かつては手術して取ってしまえば終わりという傾向が強かったのですが、今はペット医療の世界でも手術に加えて放射線治療+化学療法をおすすめするのが通常になってきました。放射線治療器には、深度の深いところまで照射できるものと比較的浅いところまでしかかけられないものがあるんですけど、後者の方は一般の動物病院でも導入しているところも増えてきましたし。
──この第二のメスとも言われる放射線治療器については、堀先生の病院でも今後、導入を検討していきたいとのことです。もちろん進行度やガンの種類によって治療内容も変わってきます。血液のガンやリンパ腫は化学療法が中心になりますし、バーニーズやフラットコーデットレトリバーに特有の悪性組織球症などには抗ガン剤がかなり有効だったりするためそれが第一選択になったり、外科手術で取れないときには放射線が優先されることもあるそうです。
ペットのガン治療も進化して、いろんな選択肢が出てきたということです。それをどこまで知って、どんな形で飼い主さんにお伝えできるかが専門医の腕の見せどころであり存在意味だと思います。

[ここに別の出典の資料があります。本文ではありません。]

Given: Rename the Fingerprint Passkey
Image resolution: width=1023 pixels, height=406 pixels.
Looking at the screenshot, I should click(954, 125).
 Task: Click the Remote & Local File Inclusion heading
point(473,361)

──ちなみに犬種別でいうと、ゴールデンレトリバーには頬に特有の腫瘍が見られるし、ビーグルには甲状腺のガン、スコッチには膀胱ガン、シュナウザーには血管肉腫が多く見られるそうです。
動物のQOLを重視する
──専門医としては、できるだけ手を尽くした根治治療に進みたいと考える先生もいますが、それをやっても1カ月か2カ月の延命効果しかないのではあまり意味はない、それよりは動物のQOLを尊重したいと堀先生は言います。その子が何歳か、どんな飼われ方をしているかにもよりますが、獣医師は飼い主の家族でもあるペットを使って実験のようなことをするべきではないという堀先生のスタンスは、大半の飼い主のニーズに合った考え方といえるでしょう。
ぼくの場合、どちらかといえば術後は低用量の抗ガン剤を使って生活の質を維持しながらの穏やかな治療という感じでしょうか。これからは、ターミナルケアとしてモルヒネなどによるペインコントロールなども考えていく必要があるかもしれません。
──まだまだ未知の分野ですが、人間のガン治療で注目されつつある免疫療法や温熱療法を、動物の医療に応用することも一部で始まっているそうです。
免疫療法は、一度血液を抜いて免疫細胞を増やす操作をした上でまた患者の体内に戻すというものですが、まだ大きな成果が上がったという報告はありません。温熱療法も、レジデント時代に効果があった症例の写真を見たことがありますが、まだまだ第一選択とする道は遠いようです。ですが、抗ガン剤の開発をはじめとする最新の治療技術は日進月歩ですから、そうした情報を常時チェックして日常の臨床に反映させていきたいと思っています。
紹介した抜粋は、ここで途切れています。